> asking for 1 byte 65536 times, is indeed different than asking for 65536 bytes, 1 time.

Yes it's different. As others have noted, the difference is what is returned if less than 65536 are available to read in the file: total failure vs partial read.

There is, unsurprisingly, no requirement that it has an unnecessarily inefficient implementation to meet this behavioral requirement. (The C standard doesn't talk about such things as syscalls but, even if it did, it surely wouldn't require such a thing.)

The irony is that that partial read is actually the default on both Windows and Posix (i.e. both ReadFile and read() will read up to the number of bytes specified). So a one-syscall implementation for fread would have been easier than multiple calls, and certainly would be standard compliant.

The dd example isn't comparable because dd is much lower level, and you really are specifying how the syscalls should be made.

Also you need to be careful what you read/write. In some cases.

As many examples out there use int/char etc to show how to use the thing. But if you switch to structs that fwrite can totally burn you if you use the sizeof call. As the sizeof a struct can vary between platforms and compilers. Depending on packing. Then endianness can sometimes mess you up. If you are reading/writing for yourself you can get away with a lot. But if you are trying to interop then you have to be wildly careful what you do.

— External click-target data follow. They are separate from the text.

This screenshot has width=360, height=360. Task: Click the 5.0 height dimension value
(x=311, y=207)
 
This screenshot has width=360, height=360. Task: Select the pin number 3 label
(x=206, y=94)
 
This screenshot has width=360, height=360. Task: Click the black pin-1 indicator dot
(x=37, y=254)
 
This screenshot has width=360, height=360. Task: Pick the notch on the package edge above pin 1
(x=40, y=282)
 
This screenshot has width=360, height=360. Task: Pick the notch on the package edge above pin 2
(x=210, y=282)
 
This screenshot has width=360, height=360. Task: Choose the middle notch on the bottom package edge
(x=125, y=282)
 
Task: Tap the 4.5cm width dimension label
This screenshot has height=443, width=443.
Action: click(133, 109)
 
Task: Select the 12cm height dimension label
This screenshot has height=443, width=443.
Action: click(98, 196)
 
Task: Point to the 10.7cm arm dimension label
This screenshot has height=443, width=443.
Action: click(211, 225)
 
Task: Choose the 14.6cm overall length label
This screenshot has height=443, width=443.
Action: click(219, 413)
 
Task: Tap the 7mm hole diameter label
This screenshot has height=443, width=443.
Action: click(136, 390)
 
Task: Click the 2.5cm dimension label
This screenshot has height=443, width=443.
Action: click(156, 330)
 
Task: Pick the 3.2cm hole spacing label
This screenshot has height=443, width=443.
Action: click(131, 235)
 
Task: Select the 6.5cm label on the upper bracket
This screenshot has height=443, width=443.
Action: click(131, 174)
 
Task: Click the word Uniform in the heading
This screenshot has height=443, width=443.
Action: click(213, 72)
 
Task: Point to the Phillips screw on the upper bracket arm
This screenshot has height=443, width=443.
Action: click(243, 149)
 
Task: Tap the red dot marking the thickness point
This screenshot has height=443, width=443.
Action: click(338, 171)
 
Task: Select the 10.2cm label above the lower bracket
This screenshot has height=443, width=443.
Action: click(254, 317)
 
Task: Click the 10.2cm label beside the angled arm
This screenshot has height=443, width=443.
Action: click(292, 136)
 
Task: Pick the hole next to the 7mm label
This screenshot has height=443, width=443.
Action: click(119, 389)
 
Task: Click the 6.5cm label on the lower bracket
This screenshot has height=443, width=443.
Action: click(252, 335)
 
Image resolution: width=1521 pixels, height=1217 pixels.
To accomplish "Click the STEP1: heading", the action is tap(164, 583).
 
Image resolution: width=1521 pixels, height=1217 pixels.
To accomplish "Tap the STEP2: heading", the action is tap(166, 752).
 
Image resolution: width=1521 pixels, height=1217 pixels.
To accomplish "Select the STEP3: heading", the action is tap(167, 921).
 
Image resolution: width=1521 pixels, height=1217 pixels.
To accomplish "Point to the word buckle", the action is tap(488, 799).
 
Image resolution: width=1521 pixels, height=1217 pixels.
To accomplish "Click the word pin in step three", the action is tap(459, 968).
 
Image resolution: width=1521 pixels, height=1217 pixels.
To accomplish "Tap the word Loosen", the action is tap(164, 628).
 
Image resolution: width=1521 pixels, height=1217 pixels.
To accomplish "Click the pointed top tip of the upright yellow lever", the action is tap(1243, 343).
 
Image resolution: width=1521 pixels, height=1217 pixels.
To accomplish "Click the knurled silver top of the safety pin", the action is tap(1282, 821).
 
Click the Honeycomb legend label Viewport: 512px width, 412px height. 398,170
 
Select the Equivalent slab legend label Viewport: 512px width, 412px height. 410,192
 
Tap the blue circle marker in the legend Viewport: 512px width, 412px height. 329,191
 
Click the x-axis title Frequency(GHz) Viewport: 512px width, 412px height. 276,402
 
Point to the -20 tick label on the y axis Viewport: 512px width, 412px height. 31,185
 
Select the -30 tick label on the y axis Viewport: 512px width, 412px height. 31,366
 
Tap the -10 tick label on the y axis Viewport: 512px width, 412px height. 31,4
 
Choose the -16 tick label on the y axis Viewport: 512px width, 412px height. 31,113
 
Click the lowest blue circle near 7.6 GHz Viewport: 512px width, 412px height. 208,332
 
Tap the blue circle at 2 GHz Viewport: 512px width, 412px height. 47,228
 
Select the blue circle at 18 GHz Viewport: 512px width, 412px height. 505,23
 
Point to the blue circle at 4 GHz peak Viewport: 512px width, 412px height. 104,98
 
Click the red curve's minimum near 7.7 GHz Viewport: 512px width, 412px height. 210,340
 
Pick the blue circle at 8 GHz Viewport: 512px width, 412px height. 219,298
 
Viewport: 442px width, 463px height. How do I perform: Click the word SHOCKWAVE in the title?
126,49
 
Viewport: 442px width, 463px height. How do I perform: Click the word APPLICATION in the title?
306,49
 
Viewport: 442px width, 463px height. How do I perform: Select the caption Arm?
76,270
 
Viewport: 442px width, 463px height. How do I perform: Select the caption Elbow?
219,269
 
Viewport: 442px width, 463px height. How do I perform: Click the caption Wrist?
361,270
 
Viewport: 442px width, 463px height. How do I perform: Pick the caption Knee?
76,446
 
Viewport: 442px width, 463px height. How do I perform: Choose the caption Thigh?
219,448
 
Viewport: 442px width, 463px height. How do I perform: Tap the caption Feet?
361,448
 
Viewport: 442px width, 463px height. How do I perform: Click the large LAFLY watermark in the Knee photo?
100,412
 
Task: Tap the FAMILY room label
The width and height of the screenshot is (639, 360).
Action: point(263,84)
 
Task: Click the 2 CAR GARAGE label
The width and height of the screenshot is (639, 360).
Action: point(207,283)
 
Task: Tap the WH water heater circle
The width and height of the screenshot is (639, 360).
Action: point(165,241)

fwrite is another one where people will do one byte at a time (same up to for the windows version). Bash out a loop, use the sizeof for the input to the for loop. copy and paste just doing 1 byte and you can easily end up here. One program I added a cache in front of the thing so it would always write on disk block boundaries and then come back for more. I started off with just packed struct sizes but the perf was just 'ok'. The file block boundary thing really made it fast. Not all OS's have a readahead/write buffer behind that call so perf can vary.

It is honestly such an easy mistake to make. As many of the examples/docs do not really show you why/how to use both of those calls in the way needed. You sort of have to stumble into it and work it out.

Once you see it you know. But until then you do not really notice if it is 'working'.